Task list ->
(1) Condense the paragraph beginning "We reran the analysis from Gurnee 2024" in the SAE baselines passage below into a short bulleted list that keeps its main findings.
(2) In the SAE baselines passage below, what does "ds" stand for in the name e2e+ds SAE?
(3) Extend the SAE baselines passage below, starting right after its final sentence.

Top of Excerpted passage

Figure 2: This plot varies the perturbation length for perturbations in Layer 6 resid_pre. The x-axis is the perturbation length and the y-axis is the mean KL of logits . On the right, we compare “isotropic difference,” “cov-random difference,” and “real mixture.” On the left, we compare “isotropic random,” “cov-random mixture,” and “real mixture.”  “Cov-random mixture” induces a significantly greater change in model output than isotropic random. While the model is more sensitive to “real mixture” directions than the two other perturbation types, there is minimal difference between “real mixture” and “cov-random mixture.”

Revisiting Pathological Errors Under New Baselines

We reran the analysis from Gurnee 2024 [LW · GW], this time incorporating the two new baselines. We also compared multiple SAEs with different L0 values. Our results confirmed the original finding that substituting the base activation with the SAE reconstruction, SAE(x), changes the next token prediction probabilities significantly more than substituting an isotropically random point at the same distance  (Figure 3). When perturbing along the cov-random mixture or real mixture directions, the average KL divergence is generally closer to that of SAE(x). However, there is considerable variability depending on the layer. For Layer 6, the SAE models across L0 generally seem to have nearly the same KL as that of cov-random mixture (Figure 4). While this suggests that addressing isotropy mitigates the previously observed pathologically high-KL behavior in SAE errors, questions remain about the variability observed across different layers.

Figure 3: This plot compares the average KL divergence of four different substitution types. On the x-axis we have different GPT2-small layers. Joseph Bloom SAE was used. The isotropic random substitutions have a much smaller average KL divergence than other substitution types. Across all the layers, the KL of cov-random mixture are slightly smaller than the KL of real mixture directions. KL of SAE(x) is sometimes smaller, sometimes greater than that of cov-random mixture.
Figure 4: This plot compares the average KL divergence of four different substitution types. On the x-axis we have different SAE models. Joseph Bloom SAE was the SAE used in the original Gurnee 2024 [LW · GW] paper. The local SAE from Braun 2024 refers to traditional SAEs. The isotropic random substitutions have a much smaller average KL divergence than other substitution types. Across the various SAE models, the three other substitution types (SAE(x), cov-random mixture, and real mixture) have generally similar average KL divergence. 

Comparative Analysis of SAEs

Recently, a new type of SAEs called end-to-end SAEs has been introduced (Braun 2024). End-to-end SAEs aim to identify functionally important features by minimizing the KL divergence between the output logits of the original activations and those of the SAE-reconstructed activations. There are two variants of end-to-end SAEs: e2e SAE and e2e+ds SAE (where ds is short for downstream). Braun 2024 proposed e2e+ds SAEs as a superior approach because it also minimizes reconstruction errors in subsequent layers (whereas e2e SAEs might follow a different computational path through the network). In this section, we will compare traditional SAEs (or local SAE), e2e SAE, and e2e+ds SAE across various L0s.

Bottom of Excerpted passage
Top of Records supplied

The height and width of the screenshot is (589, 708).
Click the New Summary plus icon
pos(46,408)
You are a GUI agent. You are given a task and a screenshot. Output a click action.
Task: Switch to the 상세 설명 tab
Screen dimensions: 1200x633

Bottom of Records supplied

Expected outputs ->
(1)
- The Gurnee 2024 analysis was rerun with two new baselines and with several SAEs of different L0 values.
- The original finding held: substituting the SAE reconstruction, SAE(x), changes next-token prediction probabilities significantly more than substituting an isotropically random point at the same distance (Figure 3).
- Perturbing along cov-random mixture or real mixture directions gives an average KL divergence generally closer to that of SAE(x), though results vary considerably by layer.
- At Layer 6, SAE models across L0 show nearly the same KL as cov-random mixture (Figure 4).
- Addressing isotropy appears to mitigate the pathologically high-KL behavior previously seen in SAE errors, but the variability across layers remains unexplained.

(2) Downstream.

(3)
Following is the list of perturbation directions discussed in this section:

SAE Reconstruction Error Extrapolation

To gain insight into the model sensitivity to SAE reconstruction errors, we extrapolate the error directions across various perturbation lengths.

We make the following observations and respective interpretations:

Figure 5: This plot varies the perturbation length for SAE reconstruction error vector in Layer 6 resid_pre. The x-axis is the perturbation length and the y-axis is the mean KL of logits. For the three columns, we compare the three different SAE model types. We compare the SAE reconstruction error directions with cov-random mixture and isotropic random directions. We color the lines by different L0 values of the SAEs.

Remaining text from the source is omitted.